Description
Traveling back and forth between the Guatemalan highlands and Providence, Rhode Island, the author followed the migration paths of a community of K’iche’ Indians, often acting as a courier to bring news and photographs to families. As several said to the author, “Now you have lived with your own skin what we have gone through, only you can leave at any time.”
This ethnography juxtaposes the context of post-war reconstruction at home, shaped by a fragile institutional peace process and emerging pan-Maya movement, with the hidden, marginal lives of mostly undocumented K’iche’ transmigrants in New England, and describes the continuous movement of people, money, symbols, and ideas between the two locations. Transnational migration creates tension between material success and K’iche’ traditional suspicion of standing out and displaying that success. Showing off or losing touch with one’s responsibilities at home can invite envidias (envy), chismes (malicious gossip), and even brujeria (witchcraft).

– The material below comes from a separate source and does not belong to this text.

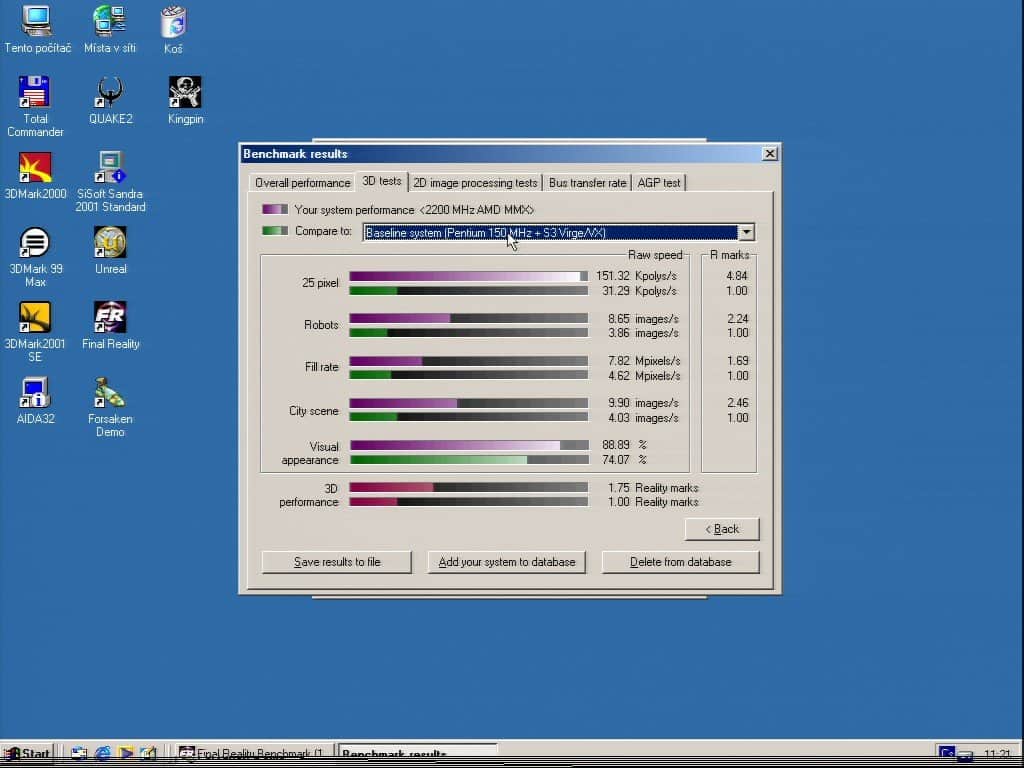Click the Back button
1024x768 pixels.
pos(721,529)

Some of the perpetrators of violence in Guatemala have re-created their positions of dominance in Providence. One K’iche’ recounts, “He used a notebook, like the one you have, and each time I took even a glass of water he would write it down. He charged me $300 just for arriving, those $300 were like a tip for him. He told me he would not help me find work, and he would drink a lot and would say, ‘You thought it would be easy here, you thought it is just picking up dollars here–well, you are screwed.'”
For students, the book provides rich accounts of the difficulties of entering the field and maintaining trust among people in divided and changing communities.”